> [FRAGMENTO]
En un fragmento anterior de esta bitácora melancólica (Bendiciones) afirmábamos que no existe mayor bendición en la vida que la llegada de un hijo. En algunas culturas, un padre cuando le llegaba el final solía convocar a sus hijos y les bendecía. Un padre lo aguanta todo, hasta a los hijos pródigos, parábola bíblica (Evangelio de San Lucas, 15: 11-32) que no deja de ser una hermosa historia de redención. A lo que iba.
A una pareja de amigos míos los cielos, el altísimo o los dioses les han bendecido con un hijo. Una hija en esta caso. Que será cristianada (y supongo que cristianizada) como Olivia. Qué mejor regalo les podría hacer a esa niña y a esos padres felices que escribir unas líneas sobre las resonancias y significados que ese nombre siempre va a evocar. Resonancias etimológicas, mitológicas, cinematográficas. Incluso del mundo de los tebeos, pues no es secreto alguno que es una de mis moradas interiores.

> [QUÉ HACER]
A. ¿Coinciden con el fragmento estas afirmaciones? Responde sí o no a cada una y cita las palabras exactas del fragmento que lo deciden: (i) La parábola del hijo pródigo aparece en el Evangelio de San Lucas. (ii) La niña recibirá el nombre de Lucía. (iii) El mundo de los tebeos le resulta ajeno al autor.
B. Según el fragmento, ¿cuál es la mayor bendición en la vida?

> [BLOQUE DE DATOS]
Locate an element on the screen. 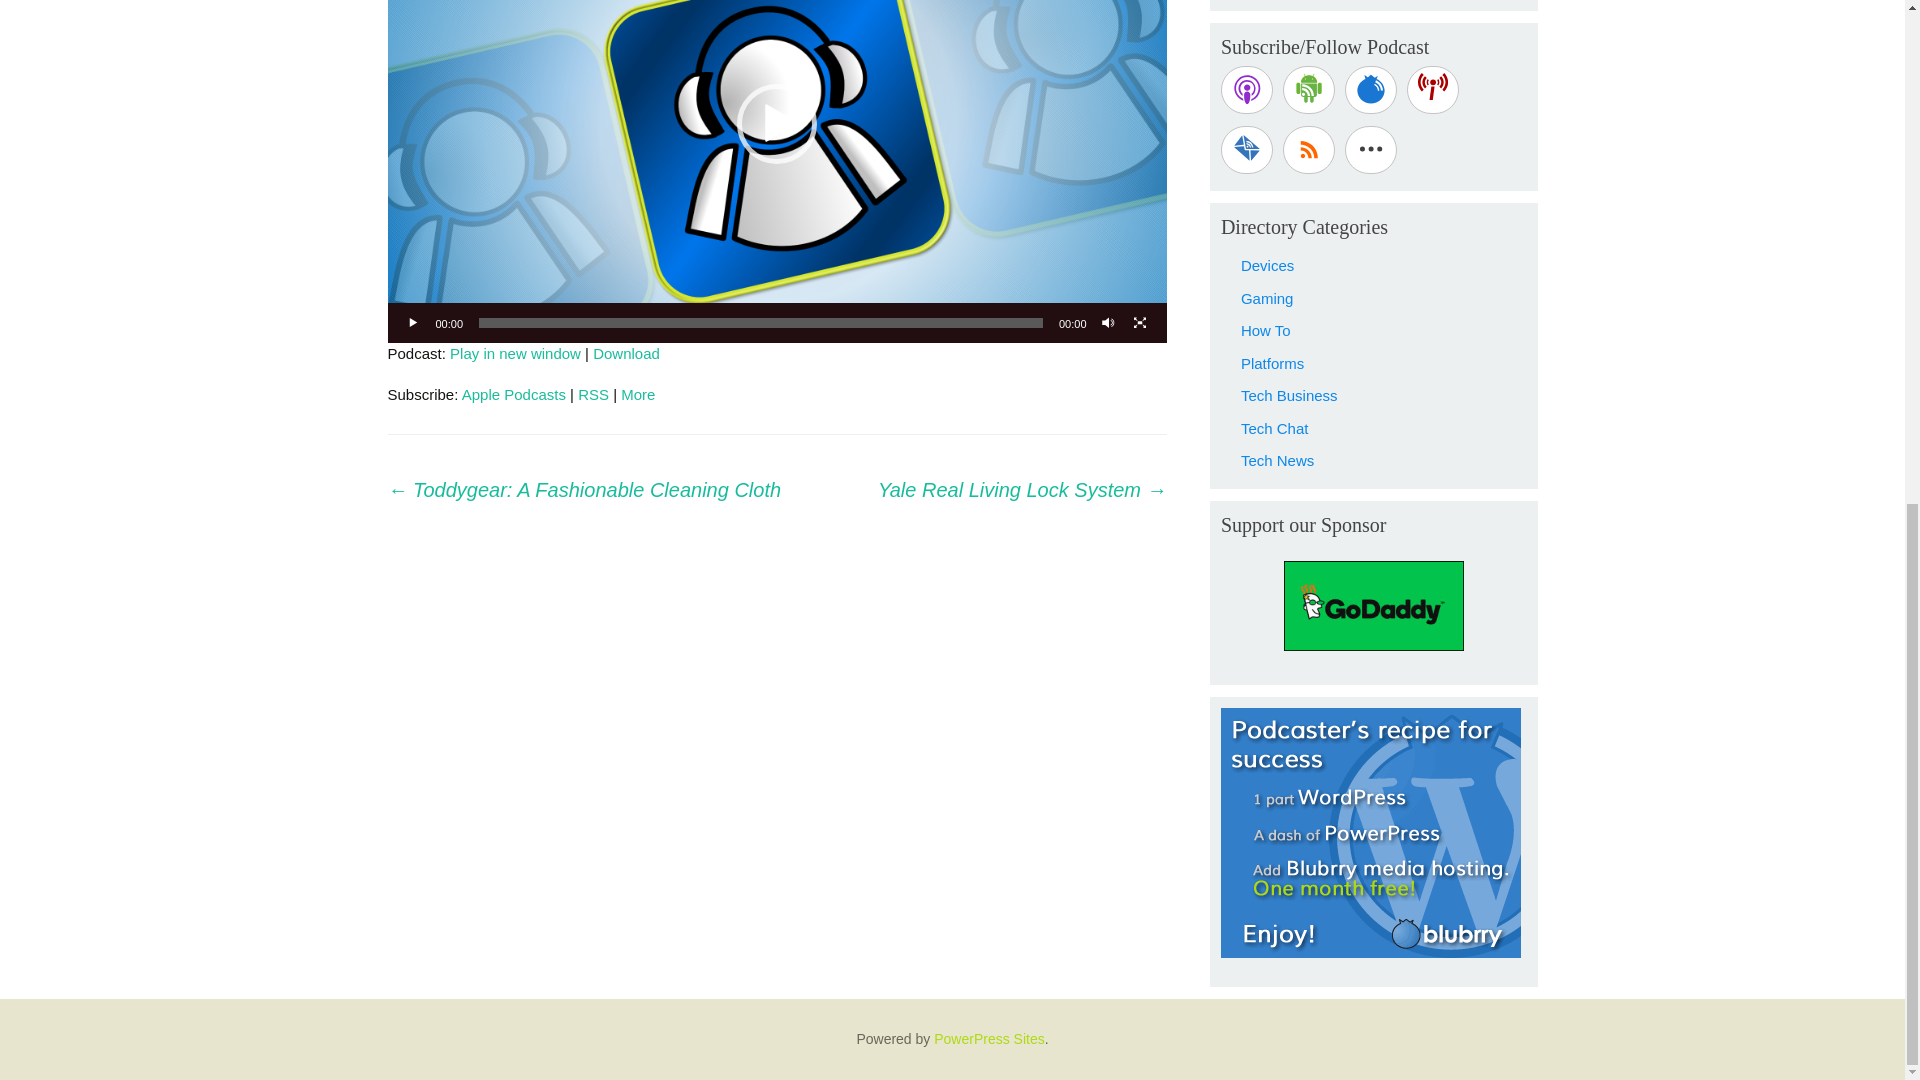 The image size is (1920, 1080). Subscribe on Apple Podcasts is located at coordinates (1246, 90).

> [SOLUCIONES]
A.
(i) Sí: "parábola bíblica (Evangelio de San Lucas, 15: 11-32)".
(ii) No: "Que será cristianada (y supongo que cristianizada) como Olivia."
(iii) No: "pues no es secreto alguno que es una de mis moradas interiores".

B. La llegada de un hijo.